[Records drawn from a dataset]
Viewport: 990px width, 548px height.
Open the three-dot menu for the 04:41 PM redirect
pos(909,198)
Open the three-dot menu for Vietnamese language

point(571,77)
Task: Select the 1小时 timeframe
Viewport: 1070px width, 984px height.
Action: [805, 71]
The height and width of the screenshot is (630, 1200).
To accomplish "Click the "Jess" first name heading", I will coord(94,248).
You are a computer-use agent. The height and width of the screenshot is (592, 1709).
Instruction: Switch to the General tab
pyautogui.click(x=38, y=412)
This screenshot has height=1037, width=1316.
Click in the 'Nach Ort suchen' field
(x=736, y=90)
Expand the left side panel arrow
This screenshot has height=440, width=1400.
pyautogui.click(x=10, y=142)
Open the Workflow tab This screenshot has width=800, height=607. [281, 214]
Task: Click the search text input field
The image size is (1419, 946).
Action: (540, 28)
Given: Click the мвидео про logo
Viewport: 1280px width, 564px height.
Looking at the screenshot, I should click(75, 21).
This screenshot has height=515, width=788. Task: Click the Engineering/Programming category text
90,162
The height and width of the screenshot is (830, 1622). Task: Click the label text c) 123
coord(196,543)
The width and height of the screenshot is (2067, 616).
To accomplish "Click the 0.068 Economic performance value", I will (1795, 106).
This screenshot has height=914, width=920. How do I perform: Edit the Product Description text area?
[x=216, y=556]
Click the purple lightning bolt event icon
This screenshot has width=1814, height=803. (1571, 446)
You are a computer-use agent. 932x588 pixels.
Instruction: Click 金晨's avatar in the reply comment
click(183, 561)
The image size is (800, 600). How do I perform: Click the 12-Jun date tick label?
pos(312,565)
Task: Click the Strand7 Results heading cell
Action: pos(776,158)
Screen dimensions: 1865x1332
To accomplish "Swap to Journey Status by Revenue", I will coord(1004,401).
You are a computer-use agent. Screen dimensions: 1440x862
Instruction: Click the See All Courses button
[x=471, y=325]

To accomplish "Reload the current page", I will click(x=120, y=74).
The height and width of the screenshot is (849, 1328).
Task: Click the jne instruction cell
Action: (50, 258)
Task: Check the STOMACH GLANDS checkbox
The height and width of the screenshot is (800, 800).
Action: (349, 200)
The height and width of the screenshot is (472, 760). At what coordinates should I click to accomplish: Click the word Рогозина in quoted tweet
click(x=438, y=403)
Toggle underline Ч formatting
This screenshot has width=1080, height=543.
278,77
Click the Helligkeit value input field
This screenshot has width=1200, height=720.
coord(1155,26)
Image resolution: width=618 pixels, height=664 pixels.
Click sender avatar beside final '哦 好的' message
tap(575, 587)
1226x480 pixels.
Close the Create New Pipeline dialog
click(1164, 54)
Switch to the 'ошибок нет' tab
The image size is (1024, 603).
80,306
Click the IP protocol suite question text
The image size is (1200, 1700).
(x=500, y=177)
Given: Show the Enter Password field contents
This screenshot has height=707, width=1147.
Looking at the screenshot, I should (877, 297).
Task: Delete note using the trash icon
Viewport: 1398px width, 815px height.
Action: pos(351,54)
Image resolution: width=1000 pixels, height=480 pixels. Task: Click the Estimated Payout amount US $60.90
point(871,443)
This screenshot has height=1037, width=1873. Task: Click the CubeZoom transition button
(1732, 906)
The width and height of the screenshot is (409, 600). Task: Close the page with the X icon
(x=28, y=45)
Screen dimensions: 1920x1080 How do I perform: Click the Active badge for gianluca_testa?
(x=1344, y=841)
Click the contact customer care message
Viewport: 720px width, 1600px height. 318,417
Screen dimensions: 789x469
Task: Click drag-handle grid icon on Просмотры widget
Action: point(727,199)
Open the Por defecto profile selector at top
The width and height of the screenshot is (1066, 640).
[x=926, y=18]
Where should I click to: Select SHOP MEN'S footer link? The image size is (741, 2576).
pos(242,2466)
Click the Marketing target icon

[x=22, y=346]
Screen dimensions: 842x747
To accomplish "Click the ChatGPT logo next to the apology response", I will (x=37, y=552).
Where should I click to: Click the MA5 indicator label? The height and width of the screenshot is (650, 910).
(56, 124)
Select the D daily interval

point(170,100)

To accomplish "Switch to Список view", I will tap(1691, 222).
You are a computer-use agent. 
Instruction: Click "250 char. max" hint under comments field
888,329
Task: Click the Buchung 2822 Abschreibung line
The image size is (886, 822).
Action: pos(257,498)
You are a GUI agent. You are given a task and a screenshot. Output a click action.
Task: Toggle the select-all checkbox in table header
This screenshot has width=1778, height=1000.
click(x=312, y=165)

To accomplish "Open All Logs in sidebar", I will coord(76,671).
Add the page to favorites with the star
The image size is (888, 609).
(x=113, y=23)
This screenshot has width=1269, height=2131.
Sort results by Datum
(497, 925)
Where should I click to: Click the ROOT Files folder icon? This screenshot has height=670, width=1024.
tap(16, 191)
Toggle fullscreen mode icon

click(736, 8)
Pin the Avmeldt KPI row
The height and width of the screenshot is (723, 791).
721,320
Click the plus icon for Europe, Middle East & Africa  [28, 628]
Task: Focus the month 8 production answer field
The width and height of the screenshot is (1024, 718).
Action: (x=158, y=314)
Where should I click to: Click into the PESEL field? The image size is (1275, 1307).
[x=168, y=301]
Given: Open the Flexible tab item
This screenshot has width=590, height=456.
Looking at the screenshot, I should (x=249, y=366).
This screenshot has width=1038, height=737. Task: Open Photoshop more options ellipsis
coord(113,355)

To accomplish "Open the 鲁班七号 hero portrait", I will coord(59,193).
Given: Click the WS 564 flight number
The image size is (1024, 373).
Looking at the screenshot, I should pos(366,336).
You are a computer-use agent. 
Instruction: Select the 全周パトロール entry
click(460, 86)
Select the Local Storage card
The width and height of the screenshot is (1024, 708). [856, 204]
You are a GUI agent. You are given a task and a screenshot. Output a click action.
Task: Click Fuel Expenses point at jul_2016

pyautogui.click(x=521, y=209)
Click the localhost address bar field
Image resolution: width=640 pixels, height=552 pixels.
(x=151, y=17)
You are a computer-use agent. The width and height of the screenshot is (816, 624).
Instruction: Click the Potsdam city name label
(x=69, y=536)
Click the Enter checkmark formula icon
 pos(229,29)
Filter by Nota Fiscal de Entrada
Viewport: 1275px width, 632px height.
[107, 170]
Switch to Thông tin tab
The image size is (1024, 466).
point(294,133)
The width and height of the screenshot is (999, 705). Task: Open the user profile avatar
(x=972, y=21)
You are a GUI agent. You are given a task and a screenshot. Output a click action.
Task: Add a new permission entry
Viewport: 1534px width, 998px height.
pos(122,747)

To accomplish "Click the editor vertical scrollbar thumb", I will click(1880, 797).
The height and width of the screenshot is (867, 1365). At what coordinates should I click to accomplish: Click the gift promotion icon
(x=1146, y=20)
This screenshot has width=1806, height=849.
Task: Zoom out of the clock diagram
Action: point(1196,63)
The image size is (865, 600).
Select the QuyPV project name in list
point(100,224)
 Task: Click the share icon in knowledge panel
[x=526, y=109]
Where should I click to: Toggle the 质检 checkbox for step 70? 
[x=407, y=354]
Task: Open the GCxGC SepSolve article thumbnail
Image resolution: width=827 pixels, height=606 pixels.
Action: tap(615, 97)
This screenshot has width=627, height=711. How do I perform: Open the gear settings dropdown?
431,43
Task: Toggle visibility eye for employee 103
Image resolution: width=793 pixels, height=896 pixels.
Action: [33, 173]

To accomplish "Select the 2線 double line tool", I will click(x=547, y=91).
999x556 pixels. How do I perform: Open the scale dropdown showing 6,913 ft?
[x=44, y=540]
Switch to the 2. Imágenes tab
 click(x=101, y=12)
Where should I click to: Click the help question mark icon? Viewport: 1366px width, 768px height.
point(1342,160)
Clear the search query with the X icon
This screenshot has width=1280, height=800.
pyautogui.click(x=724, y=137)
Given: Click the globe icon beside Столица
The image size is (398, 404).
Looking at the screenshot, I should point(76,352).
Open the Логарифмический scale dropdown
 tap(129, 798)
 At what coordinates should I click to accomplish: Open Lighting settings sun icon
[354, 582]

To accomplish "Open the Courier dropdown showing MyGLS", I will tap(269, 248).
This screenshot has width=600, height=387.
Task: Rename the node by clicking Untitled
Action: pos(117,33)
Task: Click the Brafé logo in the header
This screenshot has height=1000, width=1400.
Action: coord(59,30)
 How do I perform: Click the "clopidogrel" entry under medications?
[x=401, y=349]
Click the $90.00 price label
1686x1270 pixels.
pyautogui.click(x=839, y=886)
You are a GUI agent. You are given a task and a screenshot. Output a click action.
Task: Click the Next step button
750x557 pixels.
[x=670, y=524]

§ **WORK REQUIRED**
For every line above that includes the string "logo", copy the line.

§ **RESPONSE TO THE EXERCISE**
Given: Click the мвидео про logo
To accomplish "Click the ChatGPT logo next to the apology response", I will (x=37, y=552).
Task: Click the Brafé logo in the header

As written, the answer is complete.